The Academy of Motion Picture Arts and Sciences, which oversees the Oscars, on Tuesday announced new standards to improve the inclusion of underrepresented groups, including women, people of color, LGBTQ folks and disabled people. The standards will apply to films competing for Best Picture starting in 2024.

In order to be eligible, a film must meet at least two out of four standards involving representation on-screen, behind the scenes, among industry access opportunities via the film’s studio/distributor, and in publicity or distribution efforts.

The announcement has drawn a mixed response so far. Few people, however, were quite as incensed as Alley.
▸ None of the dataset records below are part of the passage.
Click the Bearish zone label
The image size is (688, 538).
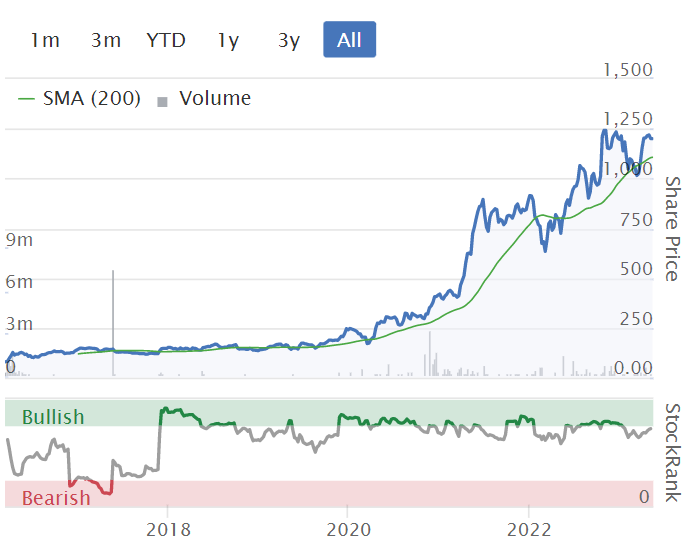tap(56, 497)
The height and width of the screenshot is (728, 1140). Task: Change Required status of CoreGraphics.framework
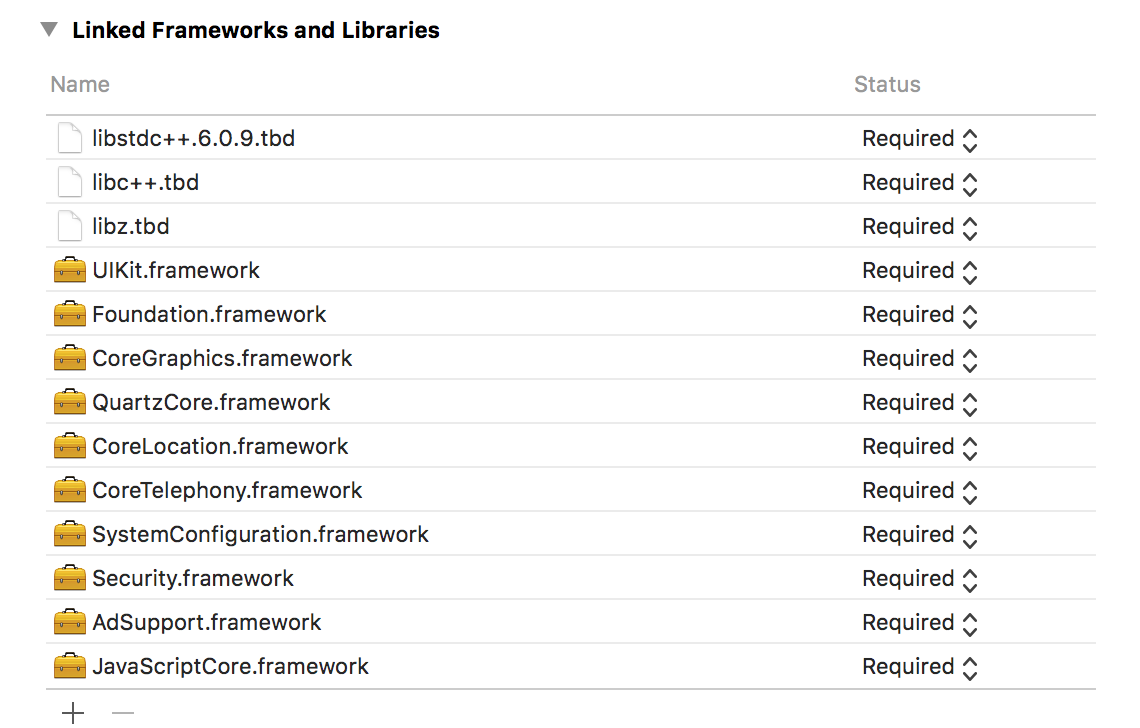tap(920, 359)
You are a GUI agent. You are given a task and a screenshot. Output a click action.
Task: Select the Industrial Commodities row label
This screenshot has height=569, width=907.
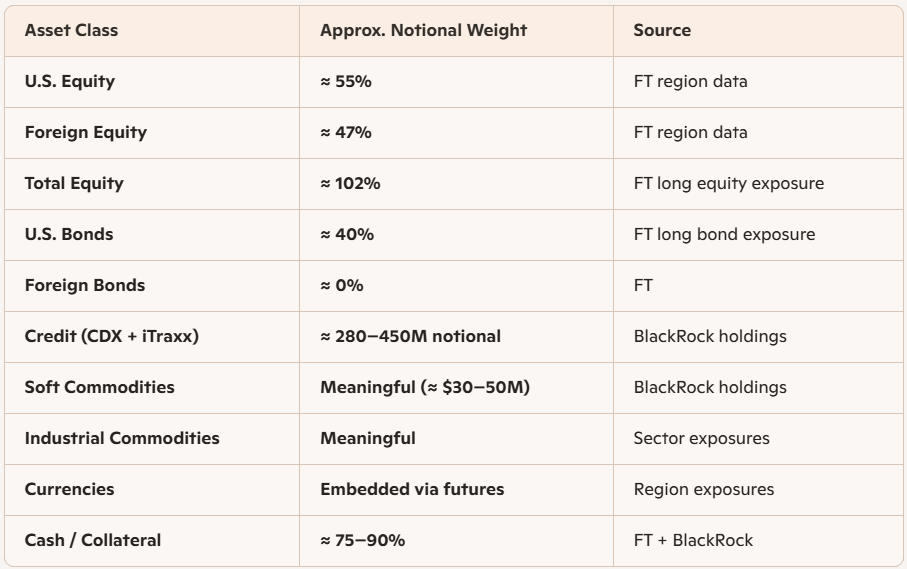(x=122, y=438)
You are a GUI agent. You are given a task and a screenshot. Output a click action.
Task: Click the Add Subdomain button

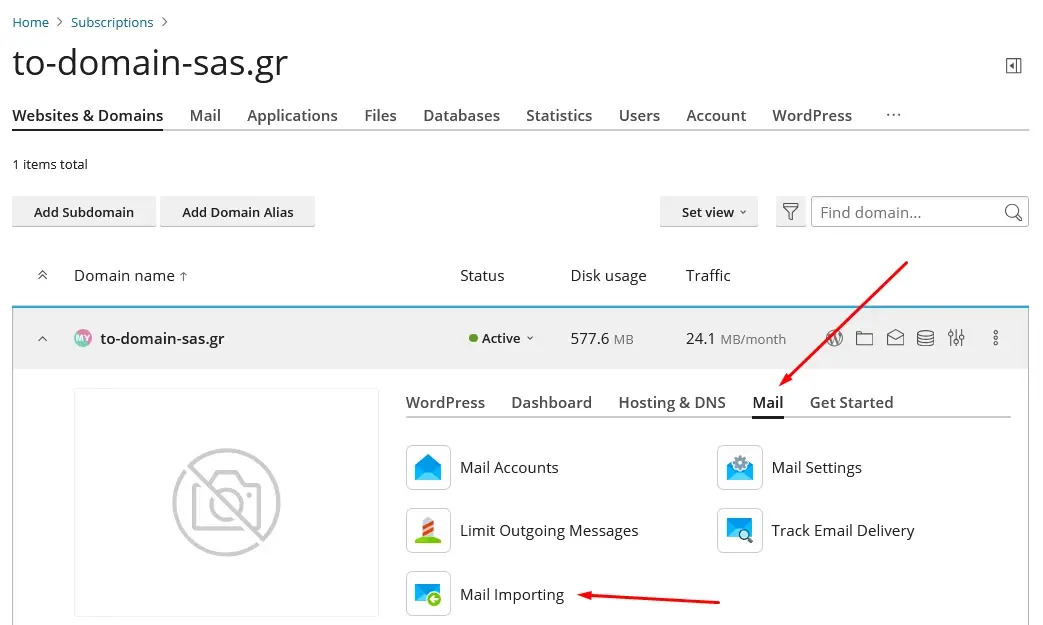coord(84,212)
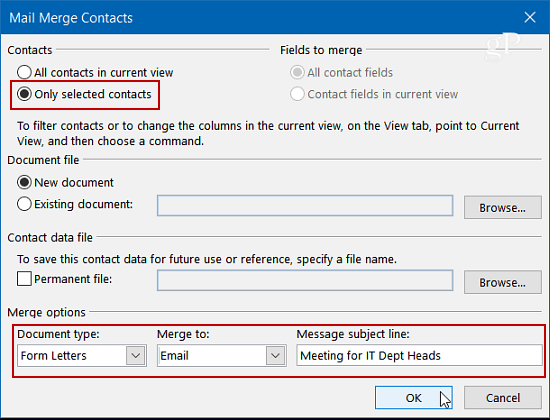The image size is (550, 420).
Task: Click the Existing document path field
Action: (305, 206)

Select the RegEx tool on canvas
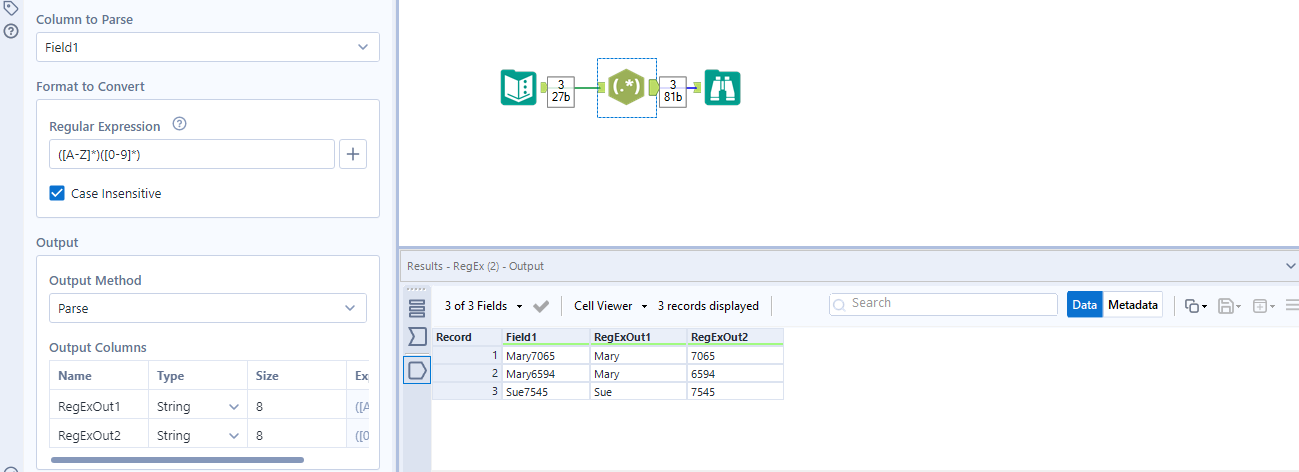tap(626, 88)
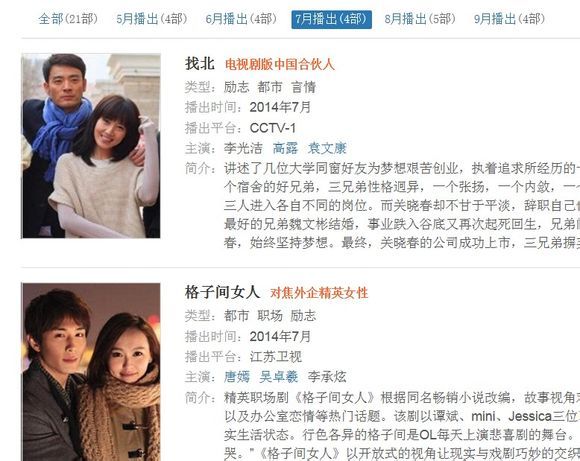Open the 9月播出(4部) tab

point(510,19)
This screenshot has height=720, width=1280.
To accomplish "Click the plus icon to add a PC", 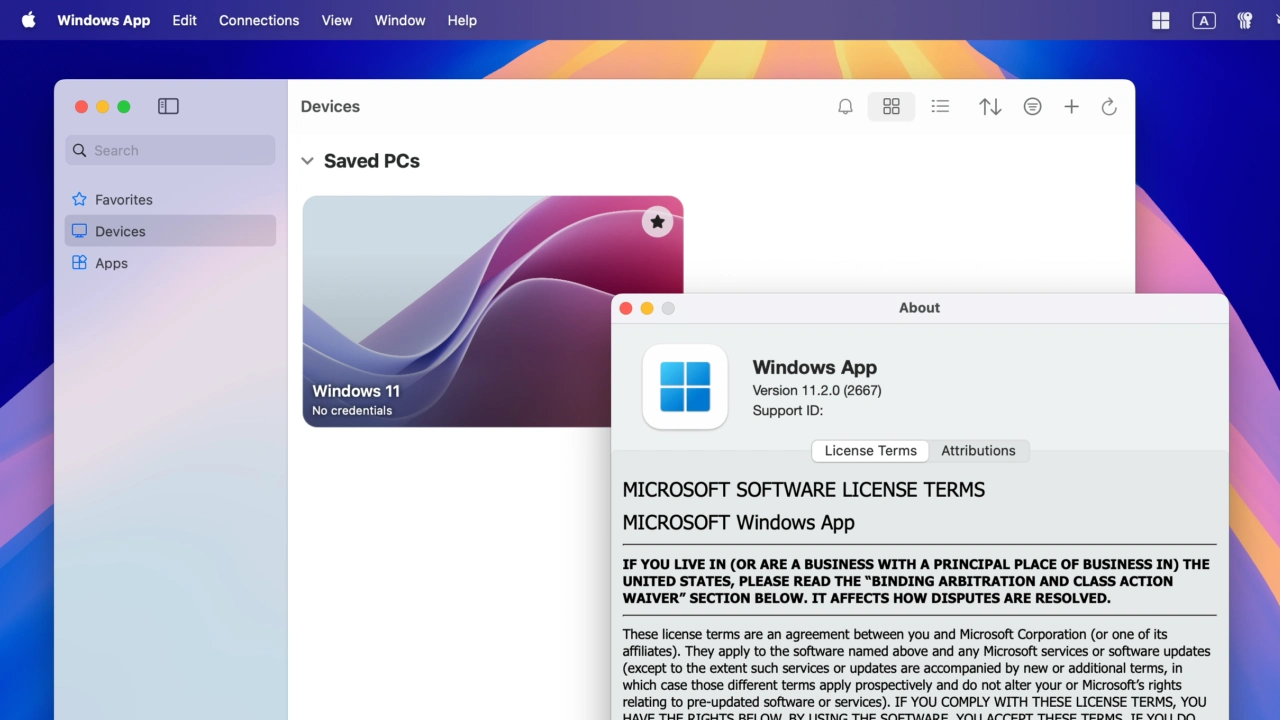I will [x=1071, y=107].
One of Hollywood’s most outspoken conservatives, the actor slammed the standards as a “disgrace to artists everywhere” on Twitter.

“Can you imagine telling Picasso what had to be in his fucking paintings,” the star of “Cheers” and “Look Who’s Talking” wrote on Tuesday, according to Entertainment Tonight. “You people have lost your minds. Control artists, control individual thought .. OSCAR ORWELL.”

By Wednesday, Alley had deleted the tweet, claiming it was a “poor analogy” and “misrepresented my viewpoint.” She clarified her criticism of the new Best Picture standards, instead likening them to “MANDATED ARBITRARY percentages relating to hiring human beings in any business.”

Calling the quotas “impossible to police,” she added, “Diversity and inclusion should be taught, taught so well and so naturally and genuinely that it becomes second nature to our children.”

The comments received a brisk response from many of Alley’s industry peers, including director Ava DuVernay, who replied with a GIF of actor Denzel Washington shutting a door in a man’s face.

Alley is no stranger to stirring controversy on social media.

The actor applauded President Donald Trump’s response to the COVID-19 pandemic in March, thanking him on Twitter for “taking charge” and “leading in a manner needed & wanted for this country” amid the ongoing crisis.

And in 2016, she scoffed at Mattel after the toy company unveiled a series of new Barbie dolls with a variety of skin tones and body types, saying she wished it were 1965 again.